All bills and the mortgage are paid by her from her own resources. With this in mind, can banks allow the fixed rate with one signature if in best interest of a family, or is her only option to sell the family home if she can no longer afford the higher interest payments?
Also, if they sell, will a court agreement take into account that, even before the break-up, she had been the only person paying the mortgage?
Mr J.M.
It is clear from your question, which I have edited back quite significantly for the sake of the privacy of the people involved, that this has been a very difficult experience for your friend.
The brutal truth is that even in the most harmonious cases, financially, both sides almost always lose out in separation if for no other reason than they now have to manage two homes with associated bills, etc. Where there is ongoing dispute or pressure – especially on financial matters – the stress involved can be extreme, affecting everyone concerned, including the children, who are generally more aware of what is happening than people assume.
Your friend’s position is clear. She is on her own financially; she cannot depend on her former husband for any financial support, even for the children. Her issue is that, despite this independence, she is inextricably tied to him by virtue of legal contracts they entered into while a married couple. And her fundamental problem is that the mediation they went through does not appear to have addressed this.
The big issue, as your friend is discovering, is that the note of mediated agreement… has absolutely no legal standing in its own right
Mediation can be a really useful process in allowing couples to manage decisions about children, the family home, finances and the future in a separation. Depending on what the two parties want, a mediation agreement can cover some or all of these issues.
The big issue, as your friend is discovering, is that the note of mediated agreement – the written document pulled together by the mediator and signed by all parties at the end of the process – has absolutely no legal standing in its own right.
I’m a bit at a loss as to why the husband’s name would remain on utility bills.

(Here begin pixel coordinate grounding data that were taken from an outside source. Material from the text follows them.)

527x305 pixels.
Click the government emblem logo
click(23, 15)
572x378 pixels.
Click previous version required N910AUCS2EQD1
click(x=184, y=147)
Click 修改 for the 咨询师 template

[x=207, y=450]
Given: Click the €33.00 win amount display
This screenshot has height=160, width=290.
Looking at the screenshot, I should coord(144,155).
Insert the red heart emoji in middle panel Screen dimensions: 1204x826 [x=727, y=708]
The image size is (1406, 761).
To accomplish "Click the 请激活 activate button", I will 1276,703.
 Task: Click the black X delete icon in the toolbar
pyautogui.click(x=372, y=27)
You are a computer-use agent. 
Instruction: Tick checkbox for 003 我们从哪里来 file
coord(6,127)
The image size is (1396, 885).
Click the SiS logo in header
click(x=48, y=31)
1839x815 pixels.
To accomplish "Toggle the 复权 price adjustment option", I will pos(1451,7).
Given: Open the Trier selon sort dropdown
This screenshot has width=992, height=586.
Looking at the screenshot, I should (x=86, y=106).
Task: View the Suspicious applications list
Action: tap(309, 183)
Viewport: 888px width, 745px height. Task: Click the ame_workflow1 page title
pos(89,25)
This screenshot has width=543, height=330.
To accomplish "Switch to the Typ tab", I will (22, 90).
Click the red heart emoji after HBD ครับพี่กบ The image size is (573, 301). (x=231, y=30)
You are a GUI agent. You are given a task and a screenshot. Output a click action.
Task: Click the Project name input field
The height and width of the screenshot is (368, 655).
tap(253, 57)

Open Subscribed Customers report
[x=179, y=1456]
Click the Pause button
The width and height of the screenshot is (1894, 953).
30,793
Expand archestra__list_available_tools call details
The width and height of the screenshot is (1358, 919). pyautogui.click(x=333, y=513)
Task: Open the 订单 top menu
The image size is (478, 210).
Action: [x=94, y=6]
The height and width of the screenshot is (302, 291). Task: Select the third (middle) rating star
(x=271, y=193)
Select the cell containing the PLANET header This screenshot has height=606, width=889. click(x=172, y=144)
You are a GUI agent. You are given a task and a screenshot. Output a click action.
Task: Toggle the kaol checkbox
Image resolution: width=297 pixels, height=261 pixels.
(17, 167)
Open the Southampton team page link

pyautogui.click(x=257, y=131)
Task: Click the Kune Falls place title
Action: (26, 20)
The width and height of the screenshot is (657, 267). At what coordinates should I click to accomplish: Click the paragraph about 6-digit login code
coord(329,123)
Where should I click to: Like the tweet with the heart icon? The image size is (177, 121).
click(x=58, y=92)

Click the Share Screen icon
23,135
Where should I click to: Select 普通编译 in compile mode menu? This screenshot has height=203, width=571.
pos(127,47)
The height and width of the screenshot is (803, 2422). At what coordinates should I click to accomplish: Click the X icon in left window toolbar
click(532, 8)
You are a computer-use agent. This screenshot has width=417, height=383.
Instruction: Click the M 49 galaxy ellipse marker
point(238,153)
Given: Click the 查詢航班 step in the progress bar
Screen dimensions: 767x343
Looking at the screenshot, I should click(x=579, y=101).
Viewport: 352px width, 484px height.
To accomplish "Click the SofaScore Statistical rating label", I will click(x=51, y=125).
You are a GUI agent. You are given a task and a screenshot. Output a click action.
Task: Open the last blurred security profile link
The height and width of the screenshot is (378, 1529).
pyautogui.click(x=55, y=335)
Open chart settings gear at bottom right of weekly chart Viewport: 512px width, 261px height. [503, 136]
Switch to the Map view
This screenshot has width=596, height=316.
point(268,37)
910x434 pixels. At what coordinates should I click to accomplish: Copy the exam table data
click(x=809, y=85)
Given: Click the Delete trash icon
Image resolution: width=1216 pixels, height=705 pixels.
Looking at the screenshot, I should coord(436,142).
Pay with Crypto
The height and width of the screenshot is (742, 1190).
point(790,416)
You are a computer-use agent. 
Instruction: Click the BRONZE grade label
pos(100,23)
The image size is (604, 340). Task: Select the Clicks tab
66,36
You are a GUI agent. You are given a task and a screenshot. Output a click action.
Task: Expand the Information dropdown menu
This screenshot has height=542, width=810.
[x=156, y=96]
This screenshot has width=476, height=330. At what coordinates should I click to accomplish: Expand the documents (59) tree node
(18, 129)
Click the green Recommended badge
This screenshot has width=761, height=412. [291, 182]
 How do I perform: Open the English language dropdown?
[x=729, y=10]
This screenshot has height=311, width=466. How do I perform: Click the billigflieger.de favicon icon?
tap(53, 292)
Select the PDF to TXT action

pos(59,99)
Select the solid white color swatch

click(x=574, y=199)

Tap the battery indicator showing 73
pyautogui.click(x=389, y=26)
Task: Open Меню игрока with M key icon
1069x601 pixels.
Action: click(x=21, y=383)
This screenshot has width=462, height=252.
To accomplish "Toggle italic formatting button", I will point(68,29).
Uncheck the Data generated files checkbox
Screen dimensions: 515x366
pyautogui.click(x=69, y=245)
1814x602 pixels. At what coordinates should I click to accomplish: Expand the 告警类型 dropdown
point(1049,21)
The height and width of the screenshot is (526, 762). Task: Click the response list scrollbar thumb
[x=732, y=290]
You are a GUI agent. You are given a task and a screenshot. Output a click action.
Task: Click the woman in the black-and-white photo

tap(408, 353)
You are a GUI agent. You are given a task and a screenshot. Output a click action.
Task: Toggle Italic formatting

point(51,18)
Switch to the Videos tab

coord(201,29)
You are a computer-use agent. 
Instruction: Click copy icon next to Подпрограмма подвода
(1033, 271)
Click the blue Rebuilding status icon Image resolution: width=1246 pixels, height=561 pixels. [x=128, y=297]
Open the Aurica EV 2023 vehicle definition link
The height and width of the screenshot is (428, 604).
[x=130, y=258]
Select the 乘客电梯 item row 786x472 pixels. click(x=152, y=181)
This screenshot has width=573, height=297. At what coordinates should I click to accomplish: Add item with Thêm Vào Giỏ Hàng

It seems fairly fundamental that even a basic agreement which envisages one party carrying all financial responsibility for those bills in the future should ensure they are in the name of that person.
More importantly, either the agreement is silent on how specific issues such as agreement on securing best available future mortgage rates are addressed, or provisions in the agreement to cover the area are being flouted.
Given that a mortgage is generally a family’s highest financial burden and it would have been clear during mediation that a fixed-rate mortgage would come to an end at a set point, it seems incredible that the issue would not have been addressed. But without legal backing there is nothing to stop one side or the other making life unnecessarily difficult.
Court order
You say the former husband’s motivation is to force a sale of the property even though the agreement declares it should not happen until the children leave third level education, and his behaviour is deliberately inflating her costs. Perhaps so. Maybe there are other motives. We don’t know but quite frankly, it is tough enough for couples at odds to enforce court-ordered solutions. Securing compliance with what are essentially informal statements of intent in the absence of goodwill from any side is simply impossible.
No bank is going to arbitrarily breach a contract at the request of either party. Both have signed; the bank has security against both
I see no solution to your friend’s dilemma other than securing a court order in relation to the property or the mortgage. Yes, it will cost, absolutely. But there is a financial cost in your friend’s current position, with the added harm of the ongoing and extreme stress she is having to cope with.
For what it is worth, no bank is going to arbitrarily breach a contract at the request of either party. Both have signed; the bank has security against both. If it allows one side to unilaterally make decisions, it runs the risk of being pursued legally by the other side.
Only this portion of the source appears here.